7. Major Model Lineage
| Model | Year | Parameters | Key Features |
|---|---|---|---|
| GPT-3 | 2020 | 175B | Demonstrated few-shot learning |
| PaLM | 2022 | 540B | Pathways system, Chain-of-Thought |
| ChatGPT | 2022 | — | Specialized for dialogue via RLHF |
| LLaMA 2 | 2023 | 7B–70B | Open weights, GQA |
| GPT-4 | 2023 | Est. 1T+ | Multimodal (text + image) |
| GPT-4o | 2024 | — | Unified multimodal: text, image, and audio |
| Claude 3.5 | 2024 | — | Constitutional AI, 200K context length |
| LLaMA 3 | 2024 | 8B–405B | 15T+ tokens, over-training |
| Gemma 2 | 2024 | 2B–27B | Small and efficient, knowledge distillation |
| Qwen 2.5 | 2024 | 0.5B–72B | Multilingual, MoE variant available |
| DeepSeek-V3 | 2024 | 671B (MoE) | Mixture-of-Experts, high efficiency |
8. Emerging Topics
Mixture of Experts (MoE)
The FFN layer is divided into multiple "experts," and a router activates only the top $k$ experts for each token. While the total parameter count is large, the computational cost during inference remains small.
$$y = \sum_{i=1}^{k} g_i \cdot E_i(x), \quad g_i = \text{TopK}\bigl(\text{softmax}(W_r \cdot x)\bigr)_i$$Long-Context Support
- RoPE extrapolation: YaRN, NTK-aware scaling to handle contexts beyond the training length
- Ring Attention: Distributes sequences across GPUs to process contexts with millions of tokens
Multimodal LLMs
These models process not only text but also images, audio, and video in an integrated manner. Images are converted to patch embeddings using ViT and concatenated with text tokens in the same sequence. GPT-4V, Claude 3, and Gemini are representative examples.
Tool Use and Agents
LLMs can call external tools (search engines, calculators, APIs) to supplement their knowledge limitations and computational capabilities. RAG is also a form of this paradigm.
Summary
- Tokenization: Subword segmentation via BPE / SentencePiece
- Architecture: RMSNorm + RoPE + GQA + SwiGLU is the modern standard
- Scaling Laws: Loss follows a power law with parameters and data size
- Pre-training: Next-token prediction over trillions of tokens
- RLHF / DPO: Optimizing the policy to align with human preferences
- Inference Optimization: KV cache, quantization, speculative decoding
- Emerging Technologies: MoE, long context, multimodal, agents
References
- Vaswani et al., "Attention Is All You Need" (2017)

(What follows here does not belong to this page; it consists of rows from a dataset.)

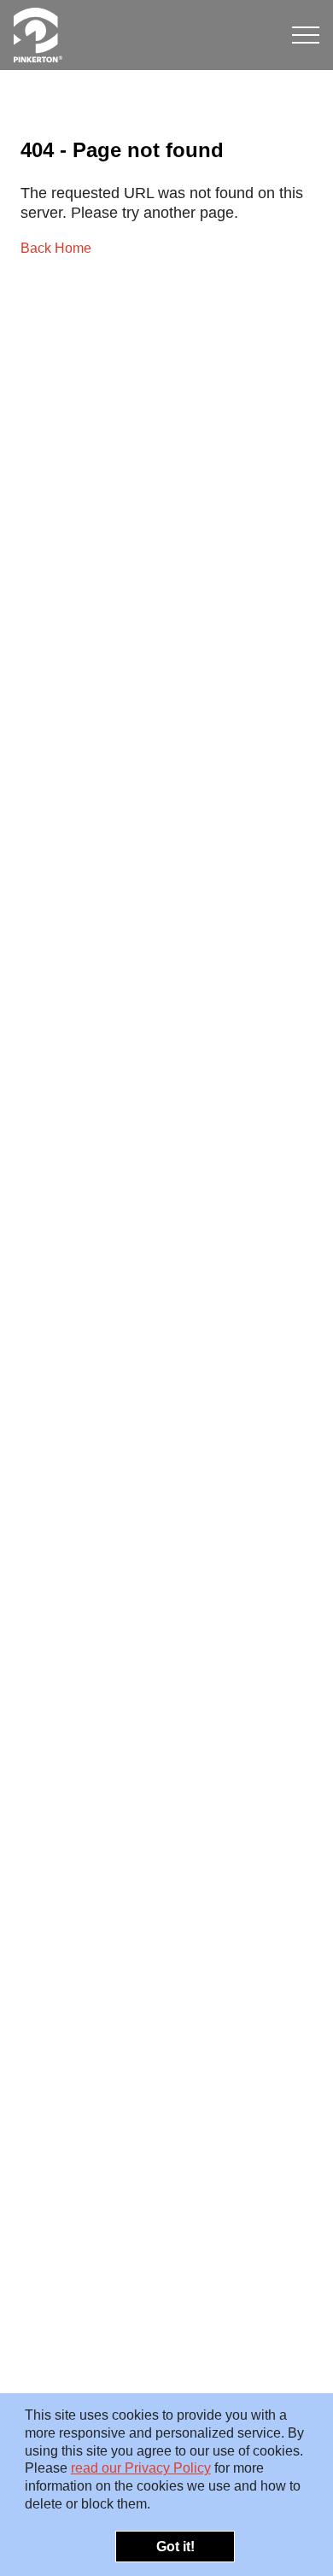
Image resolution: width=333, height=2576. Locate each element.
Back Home (55, 248)
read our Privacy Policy (141, 2468)
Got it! (175, 2546)
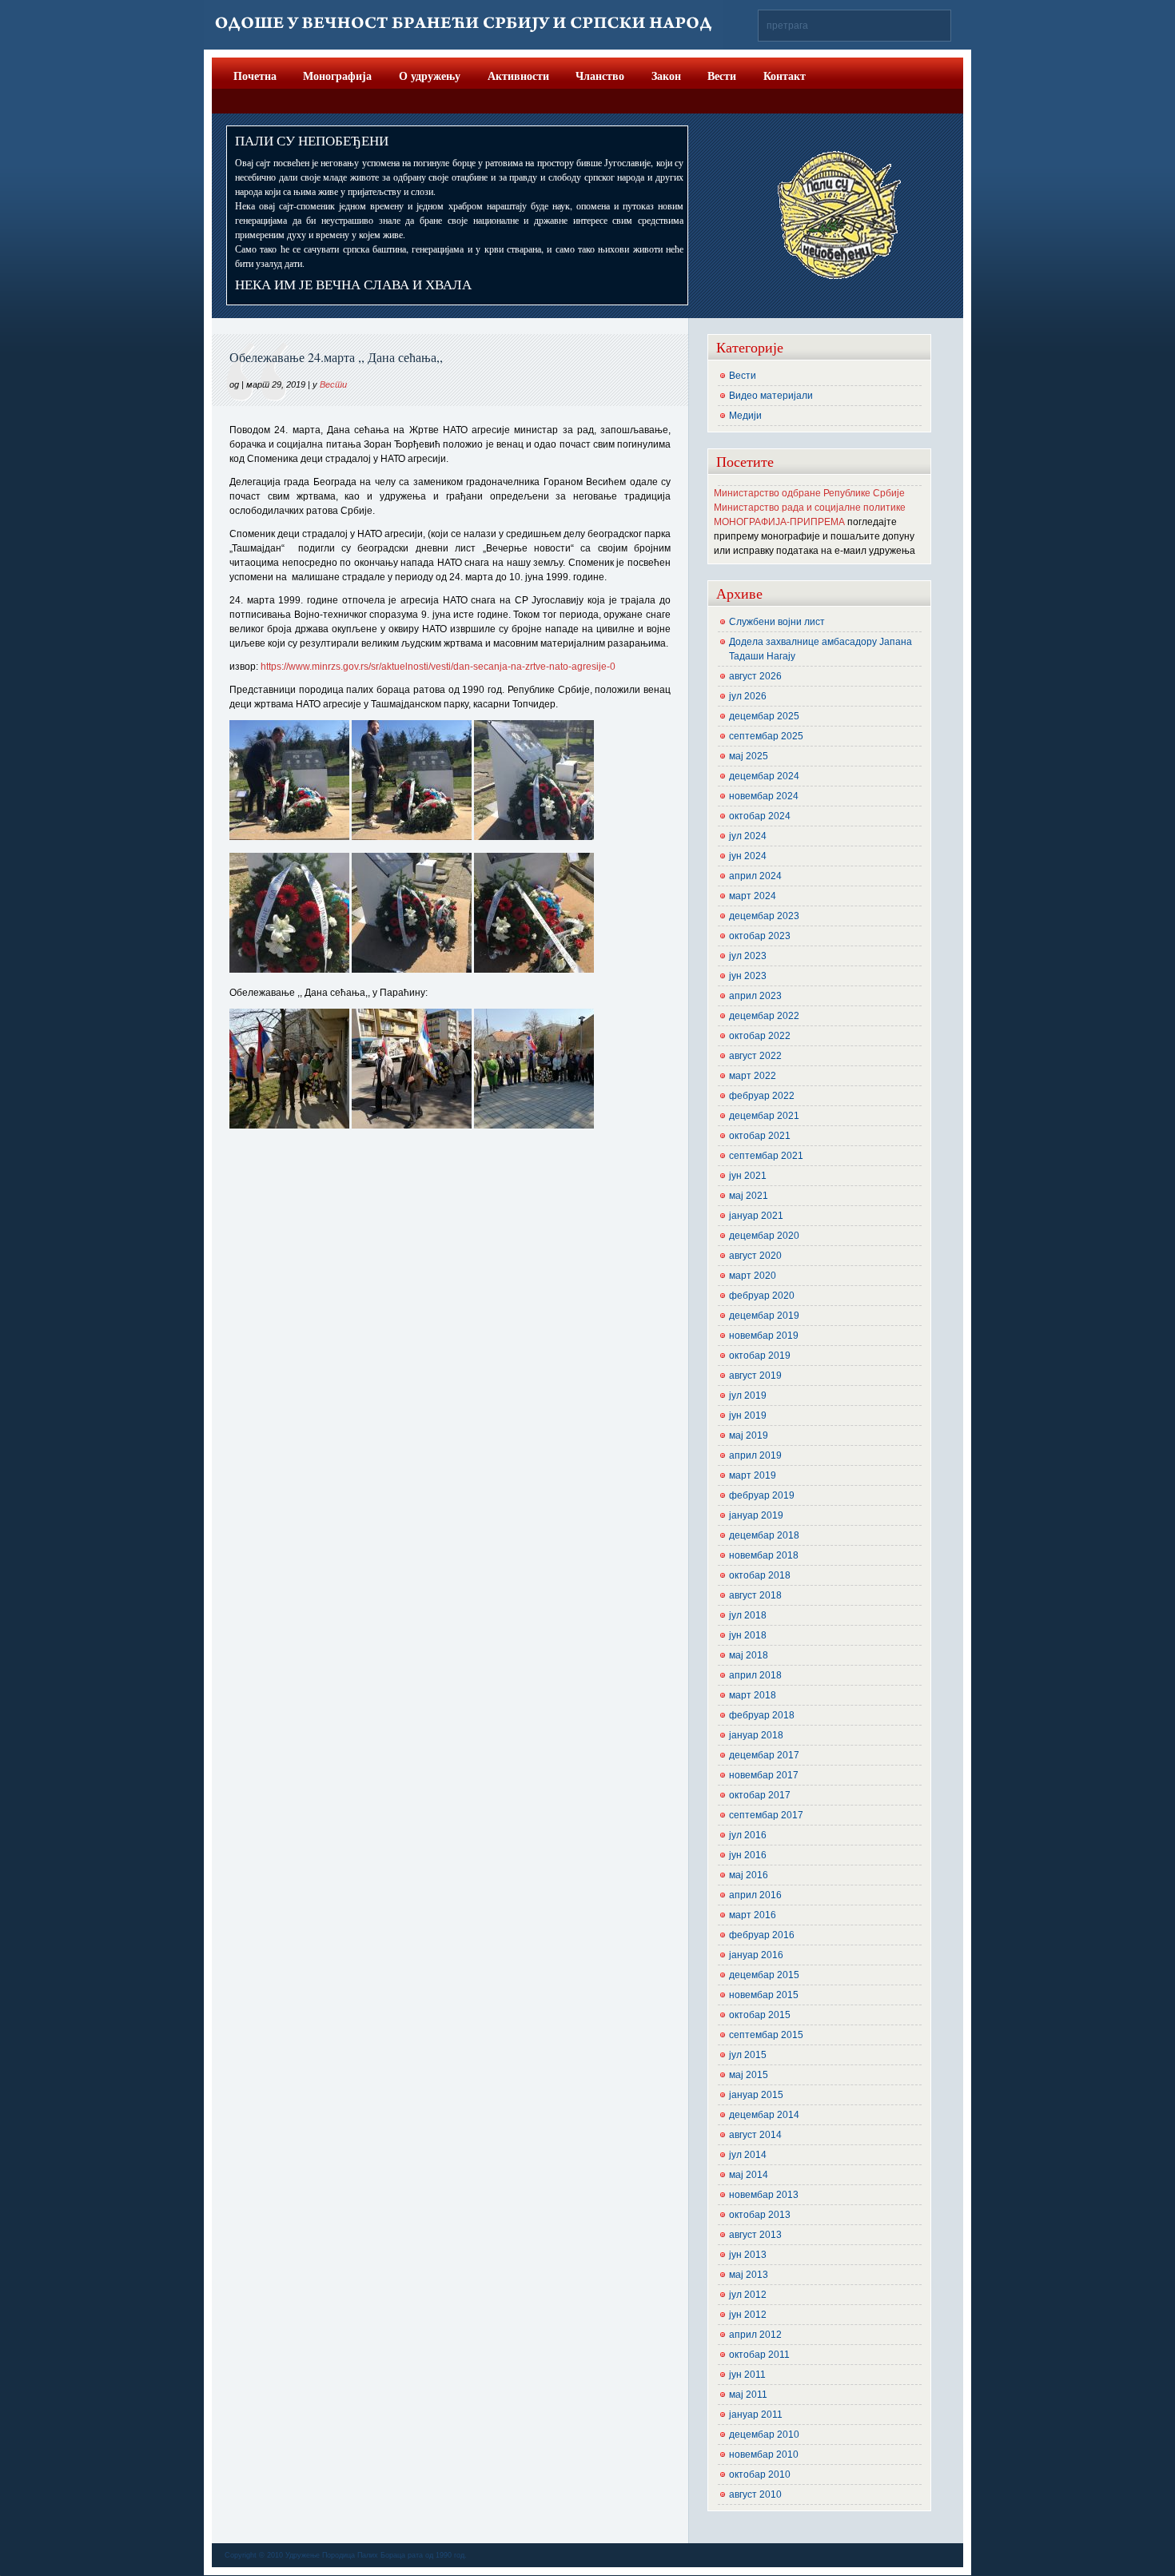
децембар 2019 (764, 1315)
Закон (666, 75)
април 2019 (755, 1455)
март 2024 (752, 896)
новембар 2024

- Kaplan et al., "Scaling Laws for Neural Language Models" (2020)
- Hoffmann et al., "Training Compute-Optimal Large Language Models" (Chinchilla, 2022)
- Ouyang et al., "Training language models to follow instructions with human feedback" (InstructGPT, 2022)

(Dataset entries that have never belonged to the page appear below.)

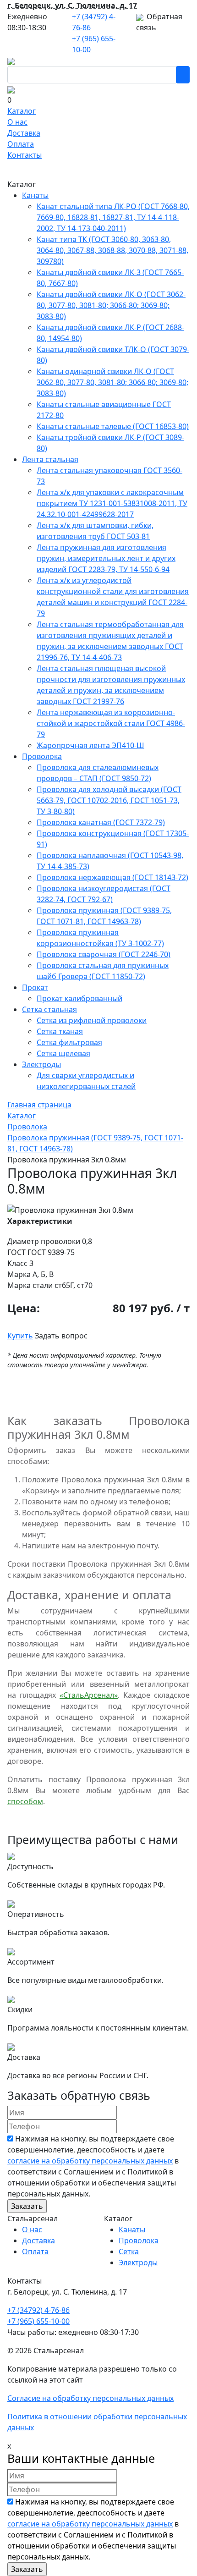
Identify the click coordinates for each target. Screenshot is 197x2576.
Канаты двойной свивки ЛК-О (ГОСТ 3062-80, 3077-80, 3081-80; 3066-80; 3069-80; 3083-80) (111, 305)
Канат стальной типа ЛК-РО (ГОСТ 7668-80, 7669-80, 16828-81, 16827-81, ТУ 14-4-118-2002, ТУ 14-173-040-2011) (113, 217)
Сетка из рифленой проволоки (92, 1020)
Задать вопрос (61, 1336)
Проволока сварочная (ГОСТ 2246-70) (103, 954)
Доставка (23, 133)
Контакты (24, 155)
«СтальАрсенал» (89, 1695)
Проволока (42, 756)
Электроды (41, 1064)
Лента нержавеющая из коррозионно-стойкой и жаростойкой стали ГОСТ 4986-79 (111, 723)
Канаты (35, 195)
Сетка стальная (49, 1009)
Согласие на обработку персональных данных (90, 2398)
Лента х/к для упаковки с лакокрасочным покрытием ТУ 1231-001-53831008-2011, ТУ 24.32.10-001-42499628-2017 (112, 503)
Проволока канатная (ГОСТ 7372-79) (101, 822)
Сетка (129, 2251)
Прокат (35, 987)
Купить (20, 1336)
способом (25, 1801)
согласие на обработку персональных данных (90, 2161)
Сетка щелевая (63, 1053)
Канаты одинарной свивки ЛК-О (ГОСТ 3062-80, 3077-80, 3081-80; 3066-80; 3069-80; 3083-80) (112, 382)
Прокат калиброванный (79, 998)
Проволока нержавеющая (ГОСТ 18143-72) (112, 877)
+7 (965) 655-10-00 (38, 2321)
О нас (17, 122)
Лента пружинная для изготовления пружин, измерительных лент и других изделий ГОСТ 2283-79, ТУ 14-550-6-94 (106, 558)
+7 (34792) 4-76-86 (38, 2310)
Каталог (21, 111)
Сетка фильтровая (69, 1042)
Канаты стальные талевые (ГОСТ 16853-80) (113, 426)
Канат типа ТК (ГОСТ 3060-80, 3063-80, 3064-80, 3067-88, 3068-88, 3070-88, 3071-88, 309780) (112, 250)
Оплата (20, 144)
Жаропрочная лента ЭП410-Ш (90, 745)
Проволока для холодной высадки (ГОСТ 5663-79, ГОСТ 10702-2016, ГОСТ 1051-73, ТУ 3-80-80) (109, 800)
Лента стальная (50, 459)
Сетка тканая (60, 1031)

- Rafailov et al., "Direct Preference Optimization" (DPO, 2023)
- Touvron et al., "Llama 2: Open Foundation and Fine-Tuned Chat Models" (2023)
- Su et al., "RoFormer: Enhanced Transformer with Rotary Position Embedding" (RoPE, 2021)
- Large language model - Wikipedia
Frequently Asked Questions
Q: Can I run an LLM on a local machine?
A: With quantization techniques (GGUF, AWQ, etc.), models with 7B to 13B parameters can run on a GPU with approximately 16 GB of VRAM. Using llama.cpp, inference on CPU alone is also possible, though speed is significantly reduced. Models with 70B or more parameters require 48 GB or more of VRAM (A6000, H100, etc.).
Q: Should I use RLHF or DPO?
A: DPO eliminates the need for reward model training and the PPO reinforcement learning loop, making it easier to implement and more stable during training. Consequently, DPO is widely adopted in practice. However, RLHF is more suitable when explicit control over the reward model is desired or when online learning is required.
Q: How much GPU is needed for LLM inference?
A: In FP16, the minimum VRAM capacity is approximately the number of parameters times 2 bytes (about 140 GB for a 70B model). With INT4 quantization, this can be reduced to roughly one quarter, allowing a 70B model to run on approximately 40 GB of VRAM. Additional memory for the KV cache (which grows with longer contexts) must also be considered.